--- START ---

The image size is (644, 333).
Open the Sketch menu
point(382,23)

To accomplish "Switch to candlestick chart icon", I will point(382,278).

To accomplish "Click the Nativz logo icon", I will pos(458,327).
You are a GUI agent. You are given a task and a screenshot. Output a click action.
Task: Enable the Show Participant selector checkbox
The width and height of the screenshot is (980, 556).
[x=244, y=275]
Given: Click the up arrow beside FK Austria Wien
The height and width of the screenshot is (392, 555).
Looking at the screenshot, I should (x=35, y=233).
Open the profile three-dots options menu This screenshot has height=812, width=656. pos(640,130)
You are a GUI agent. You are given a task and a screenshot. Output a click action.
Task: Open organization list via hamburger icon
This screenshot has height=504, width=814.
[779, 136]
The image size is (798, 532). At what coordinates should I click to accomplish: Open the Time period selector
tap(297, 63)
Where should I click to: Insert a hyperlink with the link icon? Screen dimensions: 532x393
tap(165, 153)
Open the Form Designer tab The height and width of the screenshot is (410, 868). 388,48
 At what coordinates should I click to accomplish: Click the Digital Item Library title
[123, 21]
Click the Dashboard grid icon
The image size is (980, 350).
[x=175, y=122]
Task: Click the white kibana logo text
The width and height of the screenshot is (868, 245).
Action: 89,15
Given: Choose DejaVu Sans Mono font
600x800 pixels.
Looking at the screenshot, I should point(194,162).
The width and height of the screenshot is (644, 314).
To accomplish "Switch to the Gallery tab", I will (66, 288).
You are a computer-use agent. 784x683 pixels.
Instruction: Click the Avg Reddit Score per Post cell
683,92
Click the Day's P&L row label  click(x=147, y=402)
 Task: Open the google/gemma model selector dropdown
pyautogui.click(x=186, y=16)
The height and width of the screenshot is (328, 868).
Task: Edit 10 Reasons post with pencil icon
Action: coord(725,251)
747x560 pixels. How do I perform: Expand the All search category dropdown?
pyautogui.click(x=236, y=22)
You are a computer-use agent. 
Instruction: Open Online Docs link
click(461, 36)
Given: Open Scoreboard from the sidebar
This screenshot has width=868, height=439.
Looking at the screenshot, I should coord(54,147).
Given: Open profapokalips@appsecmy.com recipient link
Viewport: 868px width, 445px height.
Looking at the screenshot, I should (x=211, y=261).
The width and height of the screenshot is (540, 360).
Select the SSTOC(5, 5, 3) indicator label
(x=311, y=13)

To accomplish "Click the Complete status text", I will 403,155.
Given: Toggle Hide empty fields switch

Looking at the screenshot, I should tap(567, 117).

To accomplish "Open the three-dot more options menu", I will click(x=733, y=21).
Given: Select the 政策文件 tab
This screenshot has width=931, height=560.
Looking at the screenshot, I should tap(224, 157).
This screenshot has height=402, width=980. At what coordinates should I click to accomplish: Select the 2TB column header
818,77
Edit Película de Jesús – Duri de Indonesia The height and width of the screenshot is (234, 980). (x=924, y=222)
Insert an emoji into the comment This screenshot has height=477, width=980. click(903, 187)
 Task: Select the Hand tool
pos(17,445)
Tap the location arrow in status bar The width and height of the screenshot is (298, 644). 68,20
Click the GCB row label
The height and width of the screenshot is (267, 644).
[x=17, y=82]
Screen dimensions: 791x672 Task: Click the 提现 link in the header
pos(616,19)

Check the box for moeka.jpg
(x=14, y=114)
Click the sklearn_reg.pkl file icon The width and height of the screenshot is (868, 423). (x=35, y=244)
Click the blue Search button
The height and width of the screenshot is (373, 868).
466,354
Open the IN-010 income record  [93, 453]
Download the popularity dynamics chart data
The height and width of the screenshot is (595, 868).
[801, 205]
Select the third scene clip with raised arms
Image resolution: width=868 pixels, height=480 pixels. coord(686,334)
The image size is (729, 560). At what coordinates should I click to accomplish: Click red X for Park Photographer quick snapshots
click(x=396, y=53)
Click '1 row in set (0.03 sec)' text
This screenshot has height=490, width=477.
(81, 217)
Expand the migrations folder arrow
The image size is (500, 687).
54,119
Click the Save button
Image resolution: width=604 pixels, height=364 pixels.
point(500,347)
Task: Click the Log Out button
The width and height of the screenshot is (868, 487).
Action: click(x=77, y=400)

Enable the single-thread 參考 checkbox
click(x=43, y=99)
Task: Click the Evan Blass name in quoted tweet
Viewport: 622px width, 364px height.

--- END ---

**WHAT YOU SHOULD DO:**
Pull out the lines above in which the word "logo" appears.

**RESULT OF THIS TASK:**
To accomplish "Click the Nativz logo icon", I will pos(458,327).
Task: Click the white kibana logo text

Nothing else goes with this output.